What is being asked> In the stretch from the line containing "1563x768 pixels." through the end of the data, change "green" to "blue" and write those lines out again with nothing else altered.

[Recorded data]
================
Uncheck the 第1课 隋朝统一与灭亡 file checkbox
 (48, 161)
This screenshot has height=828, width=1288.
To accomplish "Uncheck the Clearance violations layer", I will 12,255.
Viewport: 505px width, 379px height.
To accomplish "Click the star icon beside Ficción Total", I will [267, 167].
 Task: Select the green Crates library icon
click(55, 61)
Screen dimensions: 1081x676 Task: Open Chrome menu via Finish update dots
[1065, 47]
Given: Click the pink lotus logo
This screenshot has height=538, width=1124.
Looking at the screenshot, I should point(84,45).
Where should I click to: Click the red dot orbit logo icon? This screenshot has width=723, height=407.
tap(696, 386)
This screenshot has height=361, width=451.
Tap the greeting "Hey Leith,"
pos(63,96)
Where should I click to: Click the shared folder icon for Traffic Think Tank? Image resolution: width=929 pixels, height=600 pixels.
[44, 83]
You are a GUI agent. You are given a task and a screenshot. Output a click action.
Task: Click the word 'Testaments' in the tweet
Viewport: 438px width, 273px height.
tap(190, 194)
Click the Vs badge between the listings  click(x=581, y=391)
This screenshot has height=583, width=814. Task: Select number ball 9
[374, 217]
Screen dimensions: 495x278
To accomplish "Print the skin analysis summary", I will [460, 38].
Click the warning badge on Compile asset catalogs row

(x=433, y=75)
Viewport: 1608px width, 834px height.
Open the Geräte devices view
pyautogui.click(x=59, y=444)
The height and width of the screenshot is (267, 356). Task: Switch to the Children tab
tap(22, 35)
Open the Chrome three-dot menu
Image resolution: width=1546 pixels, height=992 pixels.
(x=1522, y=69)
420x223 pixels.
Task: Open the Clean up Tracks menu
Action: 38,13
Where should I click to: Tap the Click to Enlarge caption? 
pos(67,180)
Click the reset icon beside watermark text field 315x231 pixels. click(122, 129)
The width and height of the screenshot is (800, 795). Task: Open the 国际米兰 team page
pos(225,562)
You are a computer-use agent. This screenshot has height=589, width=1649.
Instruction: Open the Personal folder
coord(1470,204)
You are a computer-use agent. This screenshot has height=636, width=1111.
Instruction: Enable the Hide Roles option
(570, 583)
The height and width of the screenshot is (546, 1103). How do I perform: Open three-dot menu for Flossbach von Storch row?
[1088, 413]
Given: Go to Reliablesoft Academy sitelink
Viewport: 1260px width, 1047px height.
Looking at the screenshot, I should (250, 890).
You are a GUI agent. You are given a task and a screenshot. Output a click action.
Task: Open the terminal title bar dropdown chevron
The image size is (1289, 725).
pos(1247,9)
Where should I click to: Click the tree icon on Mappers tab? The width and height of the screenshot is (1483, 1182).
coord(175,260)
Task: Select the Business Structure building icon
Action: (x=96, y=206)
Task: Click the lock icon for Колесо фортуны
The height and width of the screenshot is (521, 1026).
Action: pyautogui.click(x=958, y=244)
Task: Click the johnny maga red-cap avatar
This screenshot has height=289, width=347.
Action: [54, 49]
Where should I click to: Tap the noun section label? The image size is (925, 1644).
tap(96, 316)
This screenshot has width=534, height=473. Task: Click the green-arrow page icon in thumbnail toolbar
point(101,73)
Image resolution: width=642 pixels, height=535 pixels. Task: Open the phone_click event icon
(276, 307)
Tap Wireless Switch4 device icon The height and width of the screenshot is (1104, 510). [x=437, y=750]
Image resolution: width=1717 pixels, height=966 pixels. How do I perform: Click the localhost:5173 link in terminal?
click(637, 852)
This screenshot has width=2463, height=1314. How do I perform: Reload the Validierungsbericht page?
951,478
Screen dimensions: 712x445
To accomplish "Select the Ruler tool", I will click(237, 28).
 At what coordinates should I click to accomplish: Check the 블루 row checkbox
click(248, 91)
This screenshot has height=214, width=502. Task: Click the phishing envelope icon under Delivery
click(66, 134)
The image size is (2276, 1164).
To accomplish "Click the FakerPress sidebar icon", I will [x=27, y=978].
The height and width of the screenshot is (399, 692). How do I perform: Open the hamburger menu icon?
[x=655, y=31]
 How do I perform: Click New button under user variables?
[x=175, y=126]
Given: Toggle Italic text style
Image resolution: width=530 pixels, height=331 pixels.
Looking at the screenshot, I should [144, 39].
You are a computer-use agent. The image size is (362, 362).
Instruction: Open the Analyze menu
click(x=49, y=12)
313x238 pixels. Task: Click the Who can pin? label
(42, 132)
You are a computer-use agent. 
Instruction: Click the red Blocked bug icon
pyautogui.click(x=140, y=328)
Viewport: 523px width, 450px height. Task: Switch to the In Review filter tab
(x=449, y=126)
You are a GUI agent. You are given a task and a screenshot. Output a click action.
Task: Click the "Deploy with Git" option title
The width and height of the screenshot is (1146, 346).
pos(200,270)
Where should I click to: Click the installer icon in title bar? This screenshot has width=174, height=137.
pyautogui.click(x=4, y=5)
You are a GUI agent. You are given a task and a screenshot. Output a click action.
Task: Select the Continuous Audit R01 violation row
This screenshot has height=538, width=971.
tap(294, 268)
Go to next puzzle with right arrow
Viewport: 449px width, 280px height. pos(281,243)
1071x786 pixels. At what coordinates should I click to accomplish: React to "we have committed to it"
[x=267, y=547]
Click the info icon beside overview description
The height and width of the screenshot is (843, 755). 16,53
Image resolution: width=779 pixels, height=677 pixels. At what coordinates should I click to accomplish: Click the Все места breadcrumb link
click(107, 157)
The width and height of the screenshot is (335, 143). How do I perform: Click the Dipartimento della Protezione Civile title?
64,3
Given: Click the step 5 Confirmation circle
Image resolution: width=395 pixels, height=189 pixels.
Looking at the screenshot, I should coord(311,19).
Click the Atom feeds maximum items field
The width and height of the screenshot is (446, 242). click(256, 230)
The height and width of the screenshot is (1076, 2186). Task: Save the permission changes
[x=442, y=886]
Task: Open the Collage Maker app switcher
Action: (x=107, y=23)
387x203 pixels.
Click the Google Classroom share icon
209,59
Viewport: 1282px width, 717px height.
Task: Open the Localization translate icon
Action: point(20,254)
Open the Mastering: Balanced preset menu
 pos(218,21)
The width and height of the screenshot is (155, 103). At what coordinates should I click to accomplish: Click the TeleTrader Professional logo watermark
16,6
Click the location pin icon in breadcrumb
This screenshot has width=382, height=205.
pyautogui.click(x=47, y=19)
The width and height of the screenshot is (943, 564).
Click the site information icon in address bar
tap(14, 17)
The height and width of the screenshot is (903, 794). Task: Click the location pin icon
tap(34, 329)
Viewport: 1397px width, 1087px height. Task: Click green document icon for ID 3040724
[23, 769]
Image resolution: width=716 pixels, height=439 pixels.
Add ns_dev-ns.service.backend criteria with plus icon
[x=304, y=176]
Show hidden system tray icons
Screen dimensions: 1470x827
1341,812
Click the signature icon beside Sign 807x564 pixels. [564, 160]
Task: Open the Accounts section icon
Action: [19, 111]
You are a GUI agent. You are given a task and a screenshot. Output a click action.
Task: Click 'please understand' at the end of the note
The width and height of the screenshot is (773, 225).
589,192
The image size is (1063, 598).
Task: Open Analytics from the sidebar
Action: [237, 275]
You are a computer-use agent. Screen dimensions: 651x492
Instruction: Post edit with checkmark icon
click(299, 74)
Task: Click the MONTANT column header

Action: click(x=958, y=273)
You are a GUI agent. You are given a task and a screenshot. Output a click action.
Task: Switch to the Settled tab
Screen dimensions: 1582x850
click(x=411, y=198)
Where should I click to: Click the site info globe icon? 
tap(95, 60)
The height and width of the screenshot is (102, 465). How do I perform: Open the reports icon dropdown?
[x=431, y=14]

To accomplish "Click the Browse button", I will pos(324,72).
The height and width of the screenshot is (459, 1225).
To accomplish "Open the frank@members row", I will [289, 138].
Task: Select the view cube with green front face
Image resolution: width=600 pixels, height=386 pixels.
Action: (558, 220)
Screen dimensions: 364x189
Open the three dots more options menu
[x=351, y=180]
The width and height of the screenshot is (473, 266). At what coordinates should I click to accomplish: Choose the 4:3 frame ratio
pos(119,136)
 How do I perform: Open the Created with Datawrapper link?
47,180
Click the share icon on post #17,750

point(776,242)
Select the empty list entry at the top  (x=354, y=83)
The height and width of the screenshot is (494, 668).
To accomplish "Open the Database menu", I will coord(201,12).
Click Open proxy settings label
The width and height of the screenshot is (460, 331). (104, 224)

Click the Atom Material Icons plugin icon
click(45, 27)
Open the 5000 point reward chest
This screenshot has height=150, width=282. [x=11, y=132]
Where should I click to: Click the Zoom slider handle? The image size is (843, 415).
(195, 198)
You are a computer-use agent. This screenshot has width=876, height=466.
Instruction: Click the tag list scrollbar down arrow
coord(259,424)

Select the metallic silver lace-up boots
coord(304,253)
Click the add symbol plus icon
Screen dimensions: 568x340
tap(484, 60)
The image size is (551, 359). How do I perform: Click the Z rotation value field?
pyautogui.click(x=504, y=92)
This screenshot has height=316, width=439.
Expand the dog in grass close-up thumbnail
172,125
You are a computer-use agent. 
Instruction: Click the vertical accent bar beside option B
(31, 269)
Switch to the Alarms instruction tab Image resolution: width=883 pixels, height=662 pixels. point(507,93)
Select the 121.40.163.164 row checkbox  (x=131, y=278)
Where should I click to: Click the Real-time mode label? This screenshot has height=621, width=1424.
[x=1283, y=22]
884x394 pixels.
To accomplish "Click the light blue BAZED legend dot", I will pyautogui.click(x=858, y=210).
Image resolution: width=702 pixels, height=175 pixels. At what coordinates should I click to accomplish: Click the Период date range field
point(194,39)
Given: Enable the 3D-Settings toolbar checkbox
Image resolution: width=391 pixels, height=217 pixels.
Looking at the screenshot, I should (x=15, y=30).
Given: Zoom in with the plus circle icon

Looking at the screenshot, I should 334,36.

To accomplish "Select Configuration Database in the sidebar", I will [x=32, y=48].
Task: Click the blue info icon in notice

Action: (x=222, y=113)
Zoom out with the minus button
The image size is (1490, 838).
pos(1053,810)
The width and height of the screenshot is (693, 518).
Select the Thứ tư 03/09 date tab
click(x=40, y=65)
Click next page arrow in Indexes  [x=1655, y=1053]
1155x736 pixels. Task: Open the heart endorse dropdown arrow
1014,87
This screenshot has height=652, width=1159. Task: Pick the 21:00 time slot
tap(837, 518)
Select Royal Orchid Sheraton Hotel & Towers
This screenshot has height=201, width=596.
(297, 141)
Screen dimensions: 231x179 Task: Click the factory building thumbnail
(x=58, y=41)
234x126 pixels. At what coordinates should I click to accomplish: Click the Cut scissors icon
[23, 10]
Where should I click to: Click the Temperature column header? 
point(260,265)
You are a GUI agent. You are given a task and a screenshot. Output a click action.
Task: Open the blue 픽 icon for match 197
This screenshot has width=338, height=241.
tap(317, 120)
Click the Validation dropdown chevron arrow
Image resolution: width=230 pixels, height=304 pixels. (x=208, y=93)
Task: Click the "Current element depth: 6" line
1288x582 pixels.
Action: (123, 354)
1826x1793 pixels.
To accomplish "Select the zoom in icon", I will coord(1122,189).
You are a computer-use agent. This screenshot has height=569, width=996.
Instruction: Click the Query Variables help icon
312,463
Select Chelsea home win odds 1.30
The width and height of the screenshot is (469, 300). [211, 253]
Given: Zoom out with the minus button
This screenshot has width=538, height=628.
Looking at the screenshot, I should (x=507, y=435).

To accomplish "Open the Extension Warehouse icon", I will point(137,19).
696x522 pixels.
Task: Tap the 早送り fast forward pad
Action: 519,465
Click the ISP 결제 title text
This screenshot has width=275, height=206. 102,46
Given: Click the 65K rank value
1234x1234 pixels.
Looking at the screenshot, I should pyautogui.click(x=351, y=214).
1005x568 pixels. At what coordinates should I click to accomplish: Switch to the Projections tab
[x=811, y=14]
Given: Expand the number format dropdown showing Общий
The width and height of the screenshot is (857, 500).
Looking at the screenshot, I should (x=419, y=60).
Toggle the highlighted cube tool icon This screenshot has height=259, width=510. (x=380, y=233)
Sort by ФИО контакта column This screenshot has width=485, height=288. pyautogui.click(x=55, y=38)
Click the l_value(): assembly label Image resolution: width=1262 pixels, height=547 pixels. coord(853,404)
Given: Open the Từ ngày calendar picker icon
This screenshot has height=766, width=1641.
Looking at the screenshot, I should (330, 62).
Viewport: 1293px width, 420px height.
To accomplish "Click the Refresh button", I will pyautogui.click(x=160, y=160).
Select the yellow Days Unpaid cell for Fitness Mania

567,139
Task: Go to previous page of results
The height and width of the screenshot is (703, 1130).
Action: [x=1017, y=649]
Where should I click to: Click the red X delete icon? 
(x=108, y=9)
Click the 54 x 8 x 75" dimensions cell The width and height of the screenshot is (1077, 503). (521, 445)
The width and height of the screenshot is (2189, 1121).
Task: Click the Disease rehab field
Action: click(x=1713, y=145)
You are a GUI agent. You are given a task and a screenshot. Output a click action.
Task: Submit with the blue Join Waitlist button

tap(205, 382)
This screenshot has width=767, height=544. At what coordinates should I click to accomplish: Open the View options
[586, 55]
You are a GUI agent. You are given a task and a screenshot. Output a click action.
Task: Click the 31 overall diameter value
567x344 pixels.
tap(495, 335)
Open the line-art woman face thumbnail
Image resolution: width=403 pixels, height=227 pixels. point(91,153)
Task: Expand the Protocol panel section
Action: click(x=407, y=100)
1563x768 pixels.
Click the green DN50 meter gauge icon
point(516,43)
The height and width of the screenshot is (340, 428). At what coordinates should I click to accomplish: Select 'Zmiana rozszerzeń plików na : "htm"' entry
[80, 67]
================
Response below>
1563x768 pixels.
Click the blue DN50 meter gauge icon
point(516,43)
The height and width of the screenshot is (340, 428). At what coordinates should I click to accomplish: Select 'Zmiana rozszerzeń plików na : "htm"' entry
[80, 67]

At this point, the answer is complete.